In the borough of Paramus, NJ, a public worker employed by the Shade Tree and Parks Commission was recently suspended without pay for allegedly posting racist remarks on his Facebook page.
On January 19, which was Martin Luther King, Jr. Day, the employee allegedly posted a greeting on his personal Facebook page wishing everyone "a happy James Earl Ray day." (James Earl Ray assassinated King.) The employee's Facebook page also featured a Kentucky Fried Chicken ad superimposed over an image of the White House. A racist slur was also used in referring to President Obama.
Although there are no allegations that the employee posted these things using borough equipment or during work hours, the employee identified himself as a borough employee on the website. Following several complaint calls to borough administrators the next morning (Inauguration Day), the employee was suspended pending completion of an investigation by the Bergen County Prosecutors' Office and the Paramus Police Department of whether the posting could be considered a bias crime.
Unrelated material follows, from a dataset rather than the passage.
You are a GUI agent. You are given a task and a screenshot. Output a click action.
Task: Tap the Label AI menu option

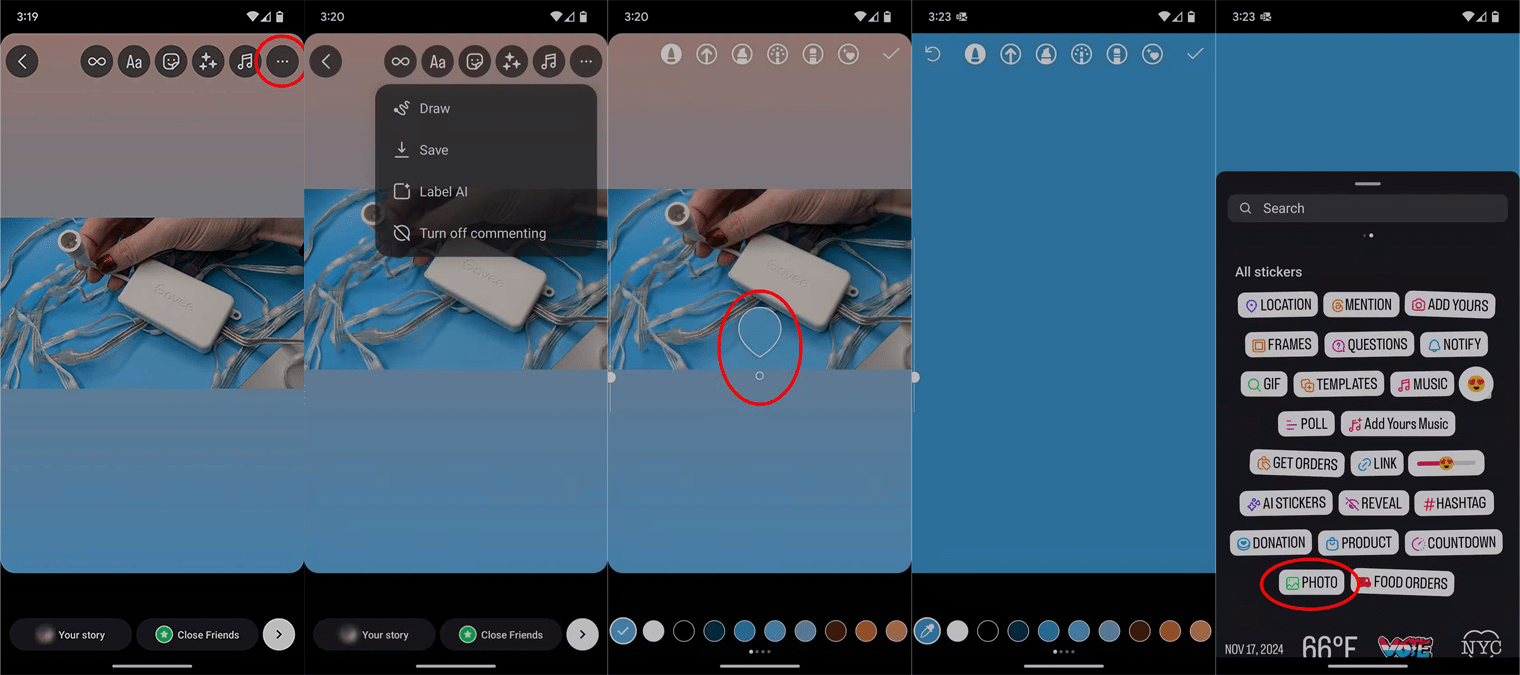point(443,192)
The borough attorney will also look into whether the posting violates local workplace discrimination and employee conduct regulations. Borough code reportedly says employees can be fired for "conduct unbecoming of a public employee" or for harassing or discriminating against other employees.
The employee reportedly plans to consult an attorney about whether the borough's actions violated his First Amendment right to free speech (which, as a borough employee, he does have).
Public vs. Private
Public employers and the military have long used the "conduct unbecoming" standard to keep employees in line even when off-duty.
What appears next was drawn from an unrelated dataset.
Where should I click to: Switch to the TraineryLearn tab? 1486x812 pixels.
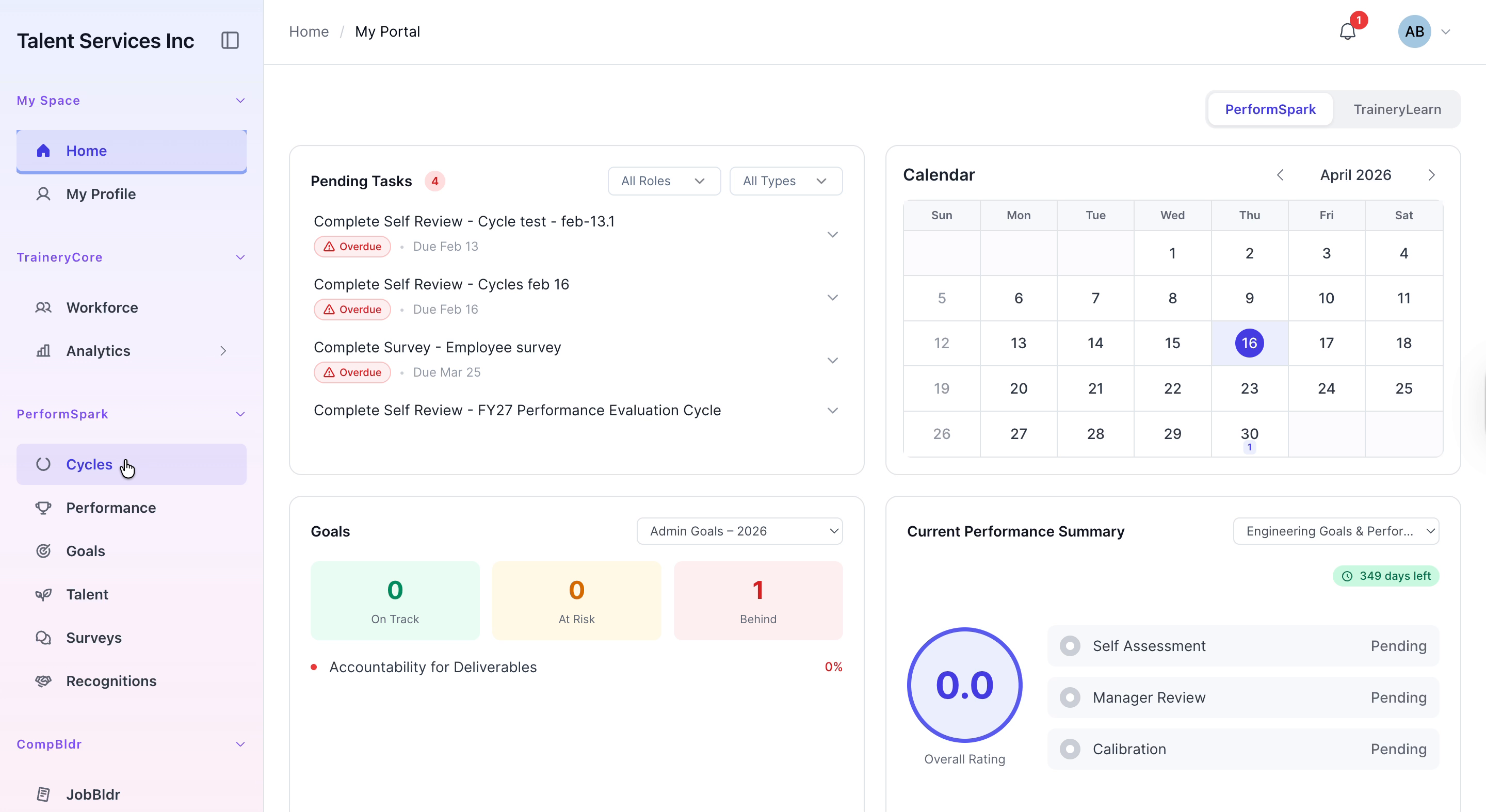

In the private sector, some employers include "morals clauses" in their employment contracts; similar to "conduct unbecoming," it allows them to terminate employees for questionable personal behavior. Important: Employees signing these employment contracts know in advance what types of private behavior may put their jobs at risk.
In an at-will employment relationship, however, things get a little cloudier, although, generally, employees post publicly at their own risk. Tip: Let employees know that they are not protected by a right to privacy when blogging or posting on the Internet. Even with a setting that imposes some restrictions on who could view a post (as is common on Facebook and MySpace), there is arguably very little or no reasonable expectation of privacy. And if an employee posts proprietary or confidential company information or defamatory comments, the employer could rightfully sue.
In all fairness, however, employers should only fire employees for an off-duty, legal activity if:
the activity harms the employer's reputation or product;
the activity renders the employee unable to work or appear at work; or
the activity makes the employee's co-workers reluctant to work with him.
Alert:
Some states have laws prohibiting employers from disciplining employees for lawful, off-duty conduct.
An employee's online postings may be considered protected concerted activity under the National Labor Relations Act (NLRA) if they discuss wages or other terms and conditions of employment.
Best practice: Before taking any disciplinary action against an employee for their off-duty online activity, check with legal counsel.